# Merging Data

You have learned how to create nodes and relationships in the graph. When you create a node you want to ensure that there is only one instance of that node in the graph. You also want to ensure that you do not create unnecessary or duplicate relationships in the graph. Next, you will learn how to merge data in the graph.

At the end of this module, you should be able to write Cypher statements to:

• Merge data in a graph by:

• Creating nodes.

• Creating relationships.

 Because the code examples in this lesson modify the database, it is recommended that you do not execute them against your database as you will be doing so in the hands-on exercises.

## Creating data in the graph

Thus far, you have learned how to create nodes, labels, properties, and relationships in the graph. You can use `MERGE` to either create new nodes and relationships or to make changes to existing nodes and relationships.

For example, how the graph engine behaves when a duplicate element is created depends on the type of element. You have not yet learned about defining constraints in the graph. Constraints can be used to eliminate duplication of nodes and you will learn about them later in this course.

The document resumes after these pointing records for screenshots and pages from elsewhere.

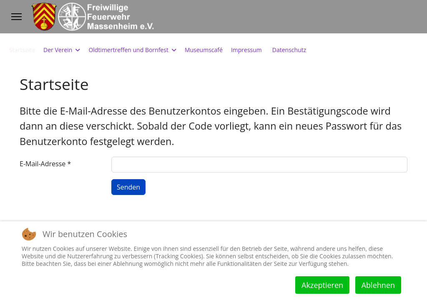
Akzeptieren (322, 285)
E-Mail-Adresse (45, 163)
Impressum (246, 50)
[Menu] (16, 16)
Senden (128, 187)
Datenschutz (289, 50)
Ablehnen (378, 285)
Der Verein (57, 50)
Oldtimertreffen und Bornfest (128, 50)
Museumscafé (204, 50)
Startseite (22, 50)
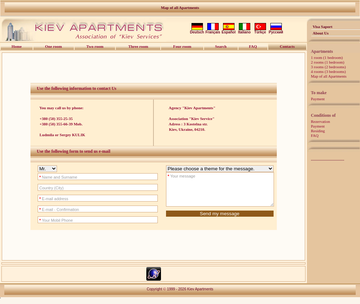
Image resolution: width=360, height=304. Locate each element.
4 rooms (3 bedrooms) (328, 71)
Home (16, 46)
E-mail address (47, 199)
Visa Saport (322, 26)
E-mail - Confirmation (53, 209)
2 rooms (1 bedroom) (327, 62)
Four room (182, 46)
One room (53, 46)
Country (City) (45, 188)
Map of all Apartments (180, 7)
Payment (318, 99)
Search (221, 46)
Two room (95, 46)
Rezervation (320, 121)
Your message (175, 176)
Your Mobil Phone (50, 220)
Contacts (287, 46)
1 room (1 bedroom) (327, 57)
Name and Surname (52, 177)
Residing (318, 131)
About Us (320, 33)
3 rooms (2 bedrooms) (328, 67)
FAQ (314, 135)
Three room (138, 46)
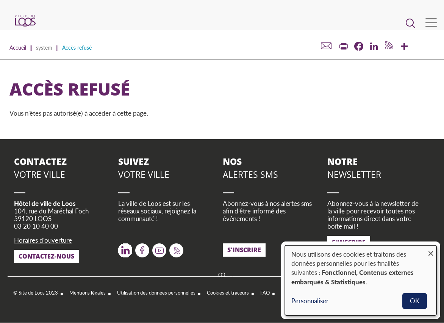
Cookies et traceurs (228, 293)
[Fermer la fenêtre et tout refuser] (430, 250)
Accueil (17, 47)
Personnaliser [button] (309, 301)
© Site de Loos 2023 (35, 293)
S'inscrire (244, 250)
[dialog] (360, 280)
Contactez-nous (46, 256)
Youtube (159, 248)
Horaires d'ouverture (43, 240)
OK (414, 301)
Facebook (142, 248)
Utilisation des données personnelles (156, 293)
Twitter (125, 248)
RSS (174, 248)
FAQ (265, 293)
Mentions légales (87, 293)
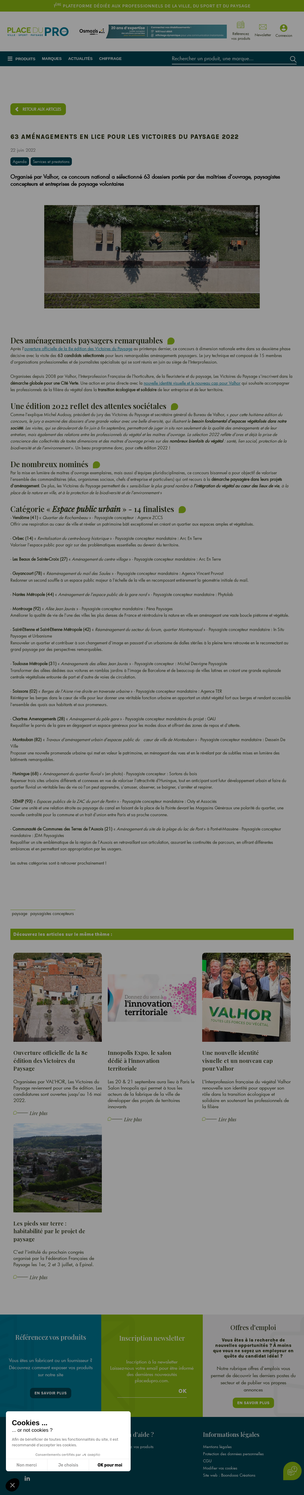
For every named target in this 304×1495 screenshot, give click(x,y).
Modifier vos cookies (220, 1468)
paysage (19, 913)
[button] (12, 1485)
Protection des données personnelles (233, 1453)
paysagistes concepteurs (52, 913)
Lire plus (39, 1113)
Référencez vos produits (133, 1446)
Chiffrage (110, 58)
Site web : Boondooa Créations (229, 1475)
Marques (51, 58)
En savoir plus (50, 1393)
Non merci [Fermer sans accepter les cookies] (26, 1465)
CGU (207, 1461)
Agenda (20, 161)
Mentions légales (217, 1446)
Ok (182, 1391)
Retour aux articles (42, 109)
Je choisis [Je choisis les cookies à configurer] (68, 1465)
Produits (25, 59)
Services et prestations (51, 161)
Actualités (80, 58)
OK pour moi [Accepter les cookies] (110, 1465)
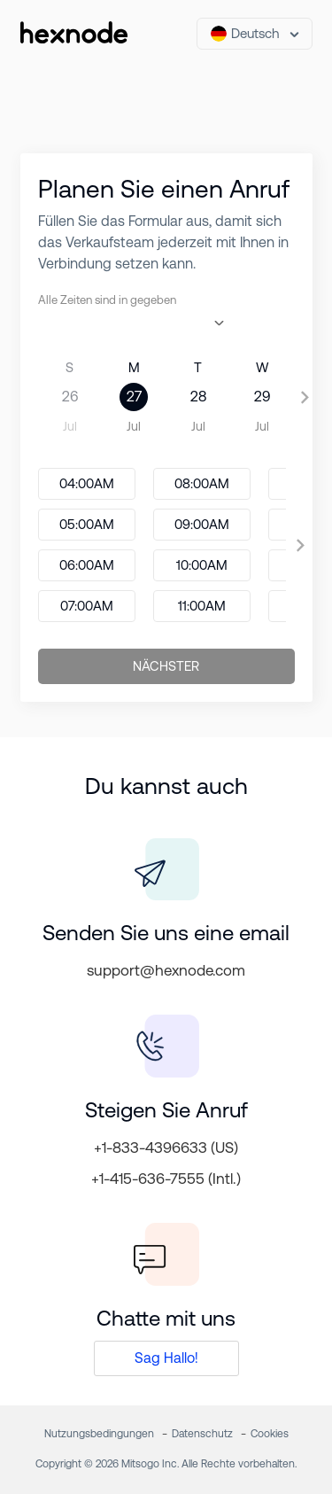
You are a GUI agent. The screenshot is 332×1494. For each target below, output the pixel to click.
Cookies (270, 1434)
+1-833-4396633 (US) (166, 1147)
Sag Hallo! (166, 1358)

Here are some facts about creating nodes and relationships in the graph when no constraints have been defined.

If you use `CREATE`:

The result is:

Node

If a node with the same property values exists, a duplicate node is created.

Label

If the label already exists for the node, the node is not updated.

Property

If the node or relationship property already exists, it is updated with the new value. Note: If you specify a set of properties to be created using `=` rather than `+=`, existing properties are removed if they are not included in the set.

Relationship

If the relationship exists, a duplicate relationship is created.

## Using `MERGE`

The `MERGE` clause is used to find nodes or patterns in the graph. If the node or pattern is not found, by default, it is created.

You use the simple `MERGE` clause to:

• Create a unique node based on label and key information for a property or set of properties.

• Update a node based on label and key information for a property or set of properties.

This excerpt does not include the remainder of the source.